Fake call detection Android support is rolling out globally in June to devices running Android 12 or newer, starting with Google Pixel phones. To use it, both people on the call must have Phone by Google installed as their dialer, along with the Google Contacts and Google Messages apps. RCS must also be enabled in Google Messages so that the encrypted back-channel can carry the verification signals. The feature does not work with third-party dialers from other manufacturers yet, though Google notes the technology is open so different apps and device makers can adopt similar checks. This makes fake call detection part of a broader Android security features push at the platform level, rather than a standalone app. As more Android devices and calling apps add support, the protective net against spoofed numbers and Android scams should widen without users needing to change their habits much.

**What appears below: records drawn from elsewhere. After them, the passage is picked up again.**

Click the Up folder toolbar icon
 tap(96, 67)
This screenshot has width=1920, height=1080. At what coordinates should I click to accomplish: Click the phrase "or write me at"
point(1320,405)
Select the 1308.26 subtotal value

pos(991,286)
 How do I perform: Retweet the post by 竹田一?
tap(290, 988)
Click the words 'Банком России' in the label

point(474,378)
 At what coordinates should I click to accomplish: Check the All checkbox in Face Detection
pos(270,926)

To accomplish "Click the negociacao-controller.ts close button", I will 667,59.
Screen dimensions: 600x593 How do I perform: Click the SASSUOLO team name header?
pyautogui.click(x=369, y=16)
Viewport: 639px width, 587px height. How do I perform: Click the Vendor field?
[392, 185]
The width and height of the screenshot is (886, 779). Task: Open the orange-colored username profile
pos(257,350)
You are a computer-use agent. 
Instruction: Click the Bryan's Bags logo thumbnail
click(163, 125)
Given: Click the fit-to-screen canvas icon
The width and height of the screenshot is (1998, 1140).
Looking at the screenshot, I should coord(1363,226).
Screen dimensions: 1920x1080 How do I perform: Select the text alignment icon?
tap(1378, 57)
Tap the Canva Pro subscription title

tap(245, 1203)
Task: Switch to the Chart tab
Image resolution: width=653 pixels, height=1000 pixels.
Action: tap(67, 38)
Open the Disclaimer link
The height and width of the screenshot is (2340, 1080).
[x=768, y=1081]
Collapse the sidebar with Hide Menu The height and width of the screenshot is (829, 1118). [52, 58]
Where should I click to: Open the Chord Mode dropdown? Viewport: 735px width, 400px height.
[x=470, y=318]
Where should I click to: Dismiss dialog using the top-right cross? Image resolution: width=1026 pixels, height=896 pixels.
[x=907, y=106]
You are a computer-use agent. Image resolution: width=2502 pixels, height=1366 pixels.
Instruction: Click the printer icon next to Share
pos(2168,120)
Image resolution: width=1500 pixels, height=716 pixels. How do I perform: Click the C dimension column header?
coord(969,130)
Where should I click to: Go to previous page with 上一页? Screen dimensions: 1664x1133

How this fits into Google’s wider anti-scam and safety toolkit

Google’s RCS-based fake call detection complements existing Android security features and Personal Safety tools, building a broader toolkit against scams that exploit trust in contacts. The same June Android Drop that introduces this feature also adds new options for kids under 13, such as showing emergency contacts and medical details on the lock screen and enabling car crash detection on supported devices. Together, these updates show Google treating Android as a security platform as much as a smartphone OS. Fake call detection focuses on blocking scams before they escalate, especially those that use AI voice cloning and spoofed caller ID to impersonate family members. By combining encrypted communication standards, system-wide Google call protection and concrete warnings at the moment of risk, Android is moving toward default Android scam blocking that works quietly in the background while leaving users in control of when to answer, trust or end a call.